Le commandant nous reçut avec une politesse parfaite, avec cette
politesse française qui contraste si vivement avec les manières du
grossier et roide Anglais au pouvoir, qui, du haut de sa puissance,
regarde chaque étranger comme un importun, et lui demande d'un air
bourru:
--Que voulez-vous, monsieur?
Si, contre sa nature, ce personnage vous engage à entrer dans
l'intérieur de sa maison, et si vous trouvez sa femme, qui n'est point
préparée à recevoir votre visite, elle rougit de colère, et, après
avoir adressé à son mari quelques mots à demi prononcés, elle sort du
salon comme une furie; à moins que vous n'ayez personnellement ou par
un moyen quelconque la puissance de calmer cette femme, elle sera de
mauvaise humeur pendant toute la durée du jour, et à ses yeux vous
passerez éternellement pour un importun.
La réception que nous fit le commandant français fut tout à fait
différente, car il nous accabla de prévenances et d'amitiés.
Pendant qu'on préparait des rafraîchissements, il m'entraîna dans le
boudoir de sa femme et lui dit:
--Ma chère, je vous présente un jeune chef arabe.
Quand le commandant nous eut quittés, la dame me fit asseoir à côté
d'elle sur un canapé, et m'adressa, sans en attendre la réponse, une
foule de questions, ne mettant pas un seul instant en doute que je
n'étais pas ce que je semblais être.
--Vous êtes fort beau, me dit-elle, mais vos châles sont encore plus
magnifiques que vous. Je désirerais bien savoir s'ils sont de
véritables cachemires. Pourquoi rasez-vous votre tête? Croyez-vous à
la vierge Marie? Avez-vous jamais aimé? Voudriez-vous être baptisé?

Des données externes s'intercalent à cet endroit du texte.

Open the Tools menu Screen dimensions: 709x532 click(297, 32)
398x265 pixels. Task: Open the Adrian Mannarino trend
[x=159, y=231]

Les mains de la dame étaient aussi vives que sa langue, et elle me
déshabillait presque pour examiner plus à l'aise chaque partie de mes
vêtements.
--Votre peau est bien douce, reprit-elle après un court silence, et
vous n'êtes pas très-noir. Les femmes arabes sont-elles belles?
Aimez-vous les Françaises? Mon intention est de rentrer bientôt en
France. Je ne puis plus supporter ni la chaleur, ni l'entourage d'un
peuple barbare, ni le manque absolu d'une société amusante; les choses
indispensables au bien-être de l'existence sont ici en profusion, mais
j'en suis lasse, car elles ne satisfont plus que des besoins
matériels.
L'arrivée de de Ruyter suspendit pendant quelques minutes le bavardage
de l'éloquente dame, et elle accueillit mon ami avec un empressement
qui prouvait la haute considération qu'elle avait pour son hôte. Pour
elle, de Ruyter était le seul gentleman de l'île; il avait passé
plusieurs années à Paris, et elle lui parlait sans cesse de cette
chère ville.
--Cher de Ruyter, ce garçon vous appartient-il? Où l'avez-vous trouvé?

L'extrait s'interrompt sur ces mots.